Le quatuor, composé de l’Arabie saoudite, des Émirats arabes unis, de Bahreïn et de l’Égypte, continue donc sa politique agressive envers le Qatar. Mais depuis trois ans, ce dernier a fait mieux que résister à la pression:
«Quand vous utilisez un marteau-pilon pour tuer une mouche –bien que le Qatar ne soit pas une mouche– et que trois ans après, la mouche est toujours là, vivante et vous nargue, c’est humiliant pour celui qui utilise le marteau-pilon», ironise Olivier Da Lage.
Pour le rédacteur en chef à RFI, l’Arabie saoudite et les EAU n’ont cessé de s’humilier, notamment parce que le blocus qu’ils ont infligé au Qatar en fermant la seule frontière terrestre du petit émirat et en interdisant leurs espaces aériens à la compagnie Qatar Airways n’a pas fait chuter leur adversaire. Au contraire, Doha s’est adapté et s’est renforcé, aussi bien sur la scène locale qu’à l’international:
«Je pense qu’il y a eu une surestimation du rapport de forces en faveur de l’Arabie saoudite, des Émirats arabes unis, de Bahreïn et de l’Égypte, qui pouvaient à l’époque se prévaloir du soutien de Trump. Trois ans plus tard, on voit bien que ça n’a pas marché. Et à la limite, c’est le plus faible qui est le plus fort, puisqu’il a réussi à tenir tête à une puissance aussi démesurée.»

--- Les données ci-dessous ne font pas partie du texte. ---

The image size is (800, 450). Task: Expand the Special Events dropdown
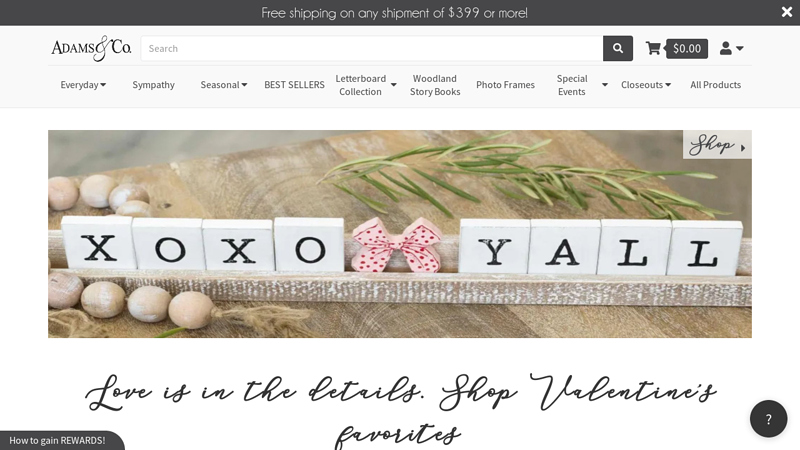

Le constat est donc sans appel pour chacun des protagonistes de cette crise, notamment pour Dubaï qui la subit frontalement, puisqu’en plus d’une instabilité régionale peu propice au commerce et au tourisme, cette place forte des Émirats arabes unis n’a pu continuer ses échanges avec un partenaire phare: l’Iran. Ce dernier était en effet très installé à Dubaï et c’est Téhéran qui était visé par l’intermédiaire de Doha. La famille Al-Thani, régnant sur le Qatar, n’a jamais considéré la République islamique d’Iran comme un ennemi, contrairement à l’Arabie saoudite et aux EAU. Mais pour Olivier Da Lage cette stratégie de faire mettre genou à terre à Doha a eu l’effet inverse:
«Donald Trump reprochait à cette crise au sein du Conseil de Coopération du Golfe de l’empêcher d’avoir un front commun uni contre l’Iran. Et aujourd’hui, on ne peut pas affirmer franchement que les États-Unis penchent du côté du Qatar. En tout cas, l’Administration Trump pense très certainement que toute l’énergie consacrée à s’en prendre au Qatar détourne de l’essentiel.»
L’auteur de nombreux ouvrages sur cette région en crise, sur le Qatar ou encore sur l’Arabie saoudite, considère cependant que Riyad et Abou Dabi, malgré les derniers évènements ou déclarations, sont moins belliqueux. Mais de là à s’entendre à nouveau avec Doha?
«Je crois qu’il y a deux possibilités: elle [la crise, nldr] peut durer longtemps, elle a duré trois ans, elle peut durer trois ans de plus. Ou on peut imaginer –c’est souvent arrivé dans le Golfe– et très franchement, je pensais que cela interviendrait un peu plus tôt, que, prenant un prétexte quelconque, l’ensemble des acteurs de cette crise décident de remettre les compteurs à zéro et de faire comme si tout était effacé.»
Olivier Da Lage conclut:
«On est dans une situation de pat, si on fait une comparaison avec le jeu d’échecs: plus personne ne peut bouger sa pièce, on est dans l’immobilisme complet, il n’y a pas de solution en vue qui satisfera l’un au détriment de l’autre et donc peut-être qu’à un moment donné, il faudra en tirer les conséquences. Et pour cela, il faut que tous les acteurs soient d’accord. Ces jours-ci, on a vu que ce n’était pas le cas, mais cela peut intervenir plus tard.»